С этими словами он бросился бежать. Ему во что бы то ни стало нужно промочить горло, иначе он не сможет весело крикнуть «ура!» в честь короля, когда тот наконец появится в Бергене. На какие только жертвы не пойдешь ради отечества!
Вслед за Салвесеном двинулся другой здоровяк шкипер, который тоже ни за какие блага мира не хотел бы изменить родине.
— Юн! — закричал Георг Старший. — Я вынужден выйти из игры! Я охрип, а солнце припекает голову так, что она вот-вот треснет!
— Подожди минутку! — слабым голосом отозвался Юн Старший. — Поддержи меня, чертов идиот!
С этими словами он соскользнул со своей клячи прямо в объятия стоявшего рядом горожанина, чуть не сбив его с ног. Даже не взглянув на свою жертву, Юн Старший двинулся вслед за Георгом Старшим, который громко проклинал свою затекшую спину. Его мундир был по крайней мере на пять номеров меньше положенного ему размера.
Выйдя на улицу, оба скрылись за широкой дверью погребка. Солнце продолжало припекать. Дамы в дверях склада вытирали лица и шеи, а их пышные груди от избытка жизненных сил то и дело вздымались и опускались под тесной шнуровкой.
Время тянулось медленно, как обычно тянется время в ожидании.

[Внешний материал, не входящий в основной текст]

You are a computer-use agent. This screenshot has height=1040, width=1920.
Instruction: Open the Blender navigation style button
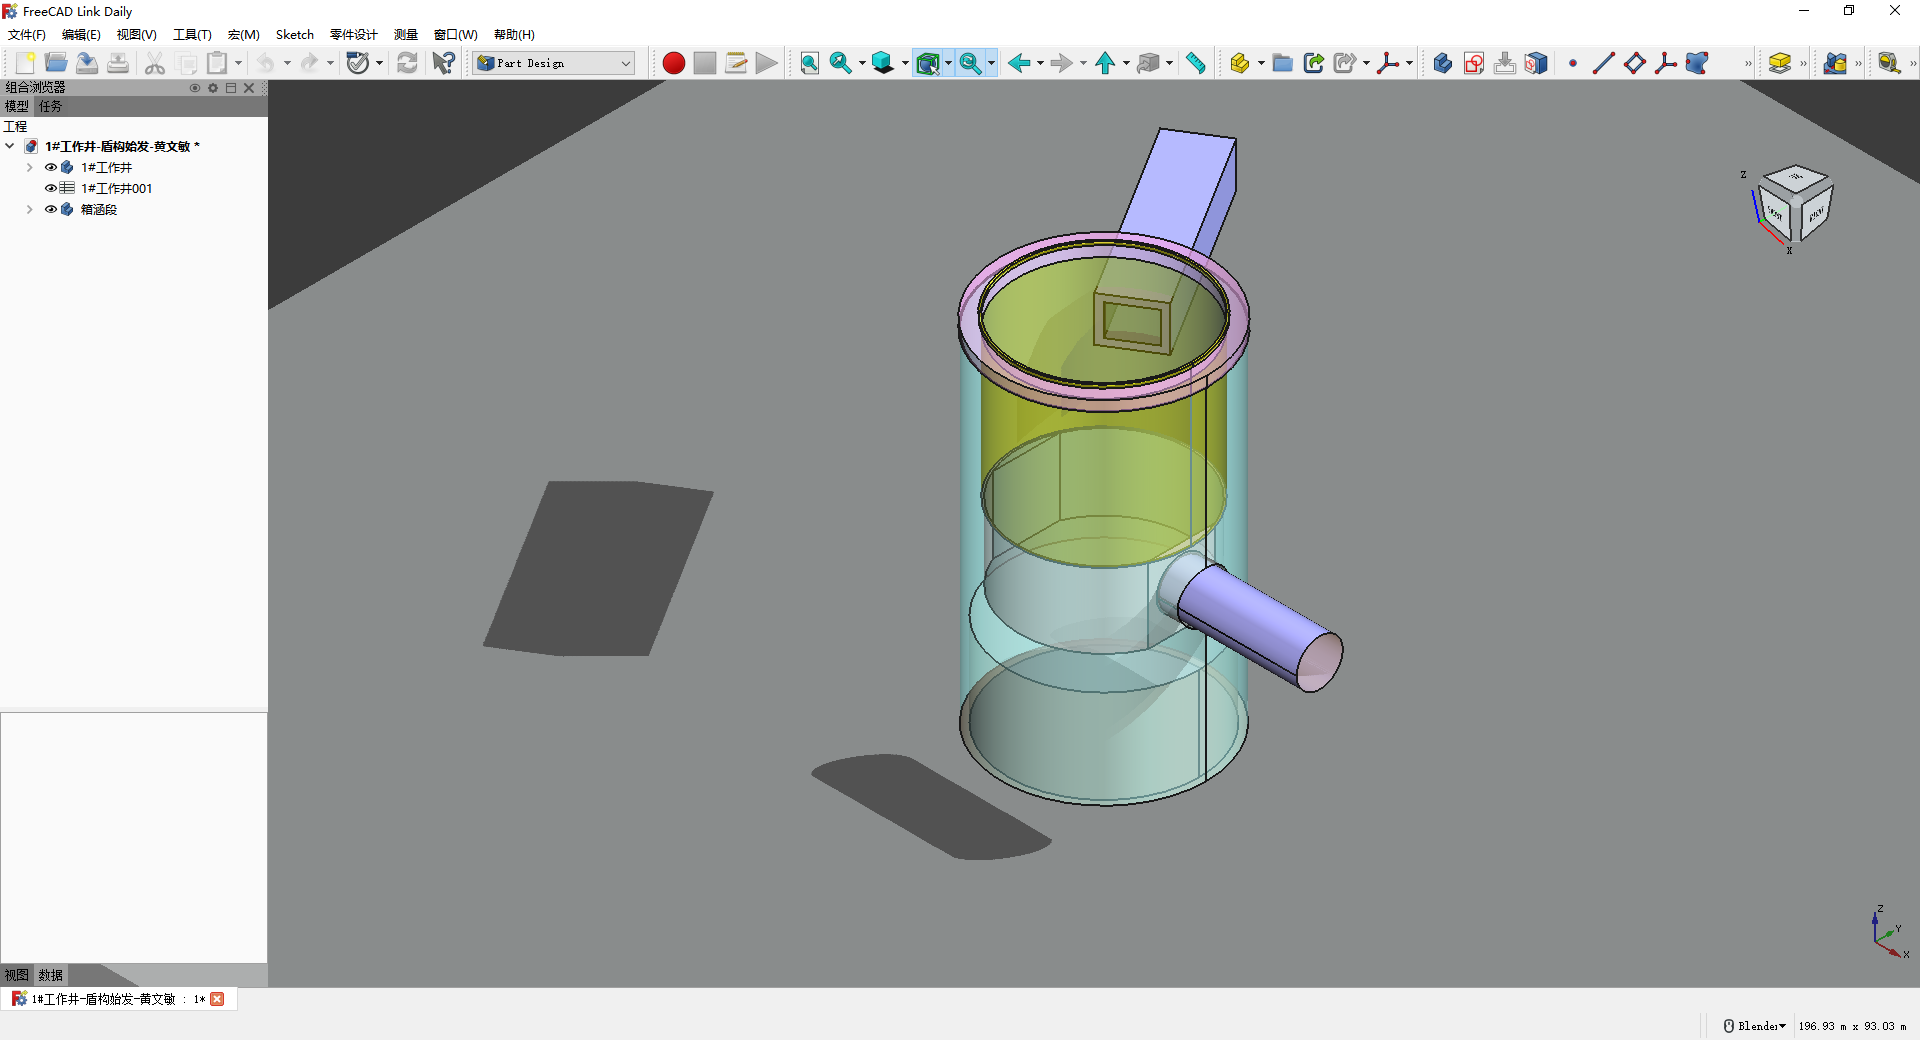click(1755, 1026)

Но вот приговоренный самим собой к смерти шкипер Салвесен исцелился. Его глотка больше не напоминала, как и у Георга Старшего, пустыню Сахару. Скорее она была похожа на цветущий оазис. То же произошло и с Юном Старшим, коего в связи с его пятым посещением погребка, почтили званием сира Юна. Его добрый друг Георг Старший не ощущал больше, что мундир стягивает ему плечи. Он держался теперь прямо, стал остроумен и общителен. Другие тоже бросали меткие реплики и рассказывали разные истории… А на улице двери погребка превратились в настоящую западню. Ни один бергенец не мог пройти мимо, не побывав в плену своего врага. Как устоять против такого оружия, как сверкающие бокалы и позолоченные краны, а главное — вино. Ха-ха! Как издевались мужчины над бедными женщинами с их жалким кофейником. Ха-ха! Гражданская гвардия вызывающе махала ружьями и алебардами в сторону дверей склада…
— Куда же запропастился король? — раздавались время от времени громкие возгласы, и тысячи голов любопытствуя вытягивались на длинных шеях. Никаких королей и принцев и в помине не было. Хоть бы один какой-нибудь! Солнце припекало как никогда раньше. Узкие мундиры снова стеснили грудь. Снова разболелись головы у всадников. Снова смертоносный песок Сахары одержал верх над цветущими оазисами в могучих глотках шкиперов. И снова на улице зазвенели колокольчики над притолоками дверей, и позолоченные краны начали открываться и закрываться с удивительной предупредительностью. Ведь каждому хотелось полюбоваться этим божественным зрелищем два, а то и три или даже четыре раза.